__Problem to work on__:
Answer these questions using the passage on Poincaré and conventionalism:
1. For what choice does the passage say Poincaré most notably advocated conventionalism?
2. On what considerations does Poincaré say we choose a geometric system?
3. Alongside theoretical simplicity and efficiency, what must empirical information do?

## start Document passage

He advocated conventionalism for some principles of science, most notably for the choice of applied geometry (the geometry that is best paired with physics for an account of reality). But the choice of a geometric system is not an arbitrary convention. According to Poincaré, we choose the system based on considerations of simplicity and efficiency given the overall empirical and theoretical situation in which we find ourselves. Along with the desiderata of theoretical simplicity and efficiency, empirical information must inform and guide our choices, including our geometric choices. Thus, even with respect to applied geometry, where Poincaré is at his most conventional, empirical information is crucial to the choice we make.

## end Document passage
## start Data extract

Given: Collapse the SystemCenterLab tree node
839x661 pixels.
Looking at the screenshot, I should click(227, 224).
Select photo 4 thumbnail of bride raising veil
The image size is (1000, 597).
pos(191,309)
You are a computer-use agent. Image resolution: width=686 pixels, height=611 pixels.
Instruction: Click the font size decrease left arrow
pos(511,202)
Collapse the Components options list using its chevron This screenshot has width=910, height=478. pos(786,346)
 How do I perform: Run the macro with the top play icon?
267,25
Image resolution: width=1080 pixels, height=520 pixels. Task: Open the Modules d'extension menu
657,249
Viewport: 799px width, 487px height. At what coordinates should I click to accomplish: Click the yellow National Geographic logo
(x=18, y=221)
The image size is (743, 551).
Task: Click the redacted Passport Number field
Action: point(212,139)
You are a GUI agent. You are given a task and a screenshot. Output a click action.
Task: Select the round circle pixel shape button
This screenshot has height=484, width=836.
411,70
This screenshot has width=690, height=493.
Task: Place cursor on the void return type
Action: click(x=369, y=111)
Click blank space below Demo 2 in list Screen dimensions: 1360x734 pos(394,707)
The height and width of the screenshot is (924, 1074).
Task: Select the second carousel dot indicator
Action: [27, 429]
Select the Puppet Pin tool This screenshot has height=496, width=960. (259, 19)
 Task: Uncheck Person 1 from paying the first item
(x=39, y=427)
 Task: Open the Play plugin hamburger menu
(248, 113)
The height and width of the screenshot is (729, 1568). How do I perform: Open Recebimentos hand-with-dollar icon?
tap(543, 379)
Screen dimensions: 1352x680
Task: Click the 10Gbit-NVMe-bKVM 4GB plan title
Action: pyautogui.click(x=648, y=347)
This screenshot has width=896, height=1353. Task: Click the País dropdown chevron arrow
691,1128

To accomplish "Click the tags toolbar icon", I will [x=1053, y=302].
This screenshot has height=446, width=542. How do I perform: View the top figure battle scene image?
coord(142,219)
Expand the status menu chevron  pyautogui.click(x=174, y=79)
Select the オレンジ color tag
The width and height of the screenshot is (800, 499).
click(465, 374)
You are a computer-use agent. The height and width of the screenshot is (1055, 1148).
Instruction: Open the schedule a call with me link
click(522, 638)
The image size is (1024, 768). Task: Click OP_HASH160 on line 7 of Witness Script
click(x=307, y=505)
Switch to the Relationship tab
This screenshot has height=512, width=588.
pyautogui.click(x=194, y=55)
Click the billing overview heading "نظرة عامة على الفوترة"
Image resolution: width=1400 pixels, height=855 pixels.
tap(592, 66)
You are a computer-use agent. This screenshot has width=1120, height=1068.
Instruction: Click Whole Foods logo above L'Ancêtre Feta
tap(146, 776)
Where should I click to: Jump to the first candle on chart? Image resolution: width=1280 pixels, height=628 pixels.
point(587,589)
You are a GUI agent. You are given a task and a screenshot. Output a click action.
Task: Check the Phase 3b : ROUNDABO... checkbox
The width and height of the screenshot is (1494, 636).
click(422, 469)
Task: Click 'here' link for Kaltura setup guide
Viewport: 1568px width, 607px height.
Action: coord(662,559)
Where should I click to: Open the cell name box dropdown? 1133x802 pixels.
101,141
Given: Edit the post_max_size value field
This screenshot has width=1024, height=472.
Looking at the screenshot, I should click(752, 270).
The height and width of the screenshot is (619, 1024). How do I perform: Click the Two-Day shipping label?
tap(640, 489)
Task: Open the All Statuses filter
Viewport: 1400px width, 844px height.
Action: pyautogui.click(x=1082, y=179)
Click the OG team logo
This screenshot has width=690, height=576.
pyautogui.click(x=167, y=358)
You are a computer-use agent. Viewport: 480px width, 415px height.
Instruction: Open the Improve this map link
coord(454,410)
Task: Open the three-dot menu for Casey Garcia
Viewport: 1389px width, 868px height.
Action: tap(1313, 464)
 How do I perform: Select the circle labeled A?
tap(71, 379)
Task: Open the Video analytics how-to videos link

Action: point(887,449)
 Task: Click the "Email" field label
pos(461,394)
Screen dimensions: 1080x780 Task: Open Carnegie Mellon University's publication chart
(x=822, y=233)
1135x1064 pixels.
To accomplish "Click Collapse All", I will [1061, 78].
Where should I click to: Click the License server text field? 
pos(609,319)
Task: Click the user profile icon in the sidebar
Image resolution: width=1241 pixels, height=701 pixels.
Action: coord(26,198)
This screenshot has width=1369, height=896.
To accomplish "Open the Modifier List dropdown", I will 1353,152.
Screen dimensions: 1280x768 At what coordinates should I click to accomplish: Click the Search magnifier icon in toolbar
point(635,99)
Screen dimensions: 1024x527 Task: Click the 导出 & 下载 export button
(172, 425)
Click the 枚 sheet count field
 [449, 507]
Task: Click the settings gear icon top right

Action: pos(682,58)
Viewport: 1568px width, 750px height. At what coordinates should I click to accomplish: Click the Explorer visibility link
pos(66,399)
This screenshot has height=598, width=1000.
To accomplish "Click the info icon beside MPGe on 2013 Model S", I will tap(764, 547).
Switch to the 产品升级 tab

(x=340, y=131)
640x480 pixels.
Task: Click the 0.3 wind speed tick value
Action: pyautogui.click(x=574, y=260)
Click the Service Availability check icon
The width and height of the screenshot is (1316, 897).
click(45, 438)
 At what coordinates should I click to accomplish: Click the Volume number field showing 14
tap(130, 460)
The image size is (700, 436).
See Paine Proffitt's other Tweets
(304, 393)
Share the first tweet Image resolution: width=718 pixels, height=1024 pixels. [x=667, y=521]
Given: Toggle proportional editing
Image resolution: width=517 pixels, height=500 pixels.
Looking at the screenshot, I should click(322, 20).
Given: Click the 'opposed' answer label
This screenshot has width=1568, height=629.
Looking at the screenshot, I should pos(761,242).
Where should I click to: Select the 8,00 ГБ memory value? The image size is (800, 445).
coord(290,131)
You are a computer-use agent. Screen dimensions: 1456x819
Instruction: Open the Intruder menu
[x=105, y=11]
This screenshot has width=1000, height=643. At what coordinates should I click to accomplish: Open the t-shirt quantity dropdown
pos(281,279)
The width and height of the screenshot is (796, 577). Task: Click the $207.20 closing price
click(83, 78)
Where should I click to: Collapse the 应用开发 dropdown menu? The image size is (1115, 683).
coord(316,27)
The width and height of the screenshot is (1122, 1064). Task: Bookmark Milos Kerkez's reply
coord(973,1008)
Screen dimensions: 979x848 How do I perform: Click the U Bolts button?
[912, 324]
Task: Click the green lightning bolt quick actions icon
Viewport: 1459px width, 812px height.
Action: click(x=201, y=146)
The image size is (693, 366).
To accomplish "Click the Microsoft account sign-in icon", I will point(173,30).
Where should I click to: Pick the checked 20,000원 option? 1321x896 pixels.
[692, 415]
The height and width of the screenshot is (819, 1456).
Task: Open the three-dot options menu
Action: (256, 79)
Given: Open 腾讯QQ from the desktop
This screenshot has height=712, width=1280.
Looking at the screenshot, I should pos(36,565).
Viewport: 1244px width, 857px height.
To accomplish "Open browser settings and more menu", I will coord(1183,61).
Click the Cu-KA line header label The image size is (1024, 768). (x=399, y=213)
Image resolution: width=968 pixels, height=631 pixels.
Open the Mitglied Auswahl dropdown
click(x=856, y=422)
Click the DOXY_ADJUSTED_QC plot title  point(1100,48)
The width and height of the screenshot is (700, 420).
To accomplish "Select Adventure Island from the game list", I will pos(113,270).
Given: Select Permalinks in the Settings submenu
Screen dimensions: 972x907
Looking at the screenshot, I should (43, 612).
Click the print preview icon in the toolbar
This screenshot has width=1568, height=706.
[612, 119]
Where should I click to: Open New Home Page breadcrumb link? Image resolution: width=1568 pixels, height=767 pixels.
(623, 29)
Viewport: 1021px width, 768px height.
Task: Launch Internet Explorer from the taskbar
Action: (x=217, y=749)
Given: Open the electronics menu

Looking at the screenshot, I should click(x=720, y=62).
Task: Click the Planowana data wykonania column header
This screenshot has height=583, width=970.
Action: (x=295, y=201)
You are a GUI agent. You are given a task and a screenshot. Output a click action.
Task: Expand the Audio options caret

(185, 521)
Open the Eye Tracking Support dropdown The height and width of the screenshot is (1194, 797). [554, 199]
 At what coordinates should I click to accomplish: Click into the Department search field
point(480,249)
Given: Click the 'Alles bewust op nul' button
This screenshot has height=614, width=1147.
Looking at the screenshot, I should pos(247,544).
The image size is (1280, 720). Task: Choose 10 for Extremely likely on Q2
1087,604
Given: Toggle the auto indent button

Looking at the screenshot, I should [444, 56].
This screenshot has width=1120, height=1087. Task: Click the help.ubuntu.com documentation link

## end Data extract

__Answer to this exercise__:
1. The choice of applied geometry, the geometry best paired with physics for an account of reality.
2. Simplicity and efficiency, given the overall empirical and theoretical situation we find ourselves in.
3. It must inform and guide our choices, including our geometric choices.